GIVEN DATA:
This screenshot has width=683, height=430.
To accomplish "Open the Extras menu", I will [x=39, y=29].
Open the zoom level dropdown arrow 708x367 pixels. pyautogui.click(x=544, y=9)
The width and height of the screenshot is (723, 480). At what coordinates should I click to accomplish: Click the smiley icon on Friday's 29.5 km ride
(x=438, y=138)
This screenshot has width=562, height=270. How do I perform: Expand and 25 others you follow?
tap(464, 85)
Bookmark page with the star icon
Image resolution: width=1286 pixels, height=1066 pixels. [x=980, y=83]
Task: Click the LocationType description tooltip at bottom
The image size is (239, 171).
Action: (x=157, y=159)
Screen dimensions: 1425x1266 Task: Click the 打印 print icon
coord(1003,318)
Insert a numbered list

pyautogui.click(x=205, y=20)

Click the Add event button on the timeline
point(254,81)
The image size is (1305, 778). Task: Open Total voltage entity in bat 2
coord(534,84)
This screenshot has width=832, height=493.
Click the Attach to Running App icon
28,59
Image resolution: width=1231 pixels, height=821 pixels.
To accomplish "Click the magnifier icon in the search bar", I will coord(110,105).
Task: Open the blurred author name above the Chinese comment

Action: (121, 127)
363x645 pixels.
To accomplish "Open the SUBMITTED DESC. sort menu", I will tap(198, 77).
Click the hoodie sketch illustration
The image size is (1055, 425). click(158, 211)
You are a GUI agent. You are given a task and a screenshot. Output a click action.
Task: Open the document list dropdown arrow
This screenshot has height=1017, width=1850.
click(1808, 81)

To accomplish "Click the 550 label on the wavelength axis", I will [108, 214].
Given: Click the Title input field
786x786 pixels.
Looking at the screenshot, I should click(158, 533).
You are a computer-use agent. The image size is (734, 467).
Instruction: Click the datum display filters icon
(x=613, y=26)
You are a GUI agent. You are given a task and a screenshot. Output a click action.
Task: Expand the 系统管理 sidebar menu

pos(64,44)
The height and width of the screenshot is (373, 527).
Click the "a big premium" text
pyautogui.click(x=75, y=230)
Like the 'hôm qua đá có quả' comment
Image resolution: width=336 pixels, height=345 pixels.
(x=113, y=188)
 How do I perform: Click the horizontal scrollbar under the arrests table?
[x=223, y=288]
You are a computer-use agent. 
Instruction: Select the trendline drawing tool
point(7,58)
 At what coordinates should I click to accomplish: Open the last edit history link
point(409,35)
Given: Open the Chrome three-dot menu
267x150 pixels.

EXERCISE BRIEF:
From the records above, pick out and copy each line holding the word "dropdown".

PROBLEM SOLUTION:
Open the zoom level dropdown arrow 708x367 pixels. pyautogui.click(x=544, y=9)
Task: Open the document list dropdown arrow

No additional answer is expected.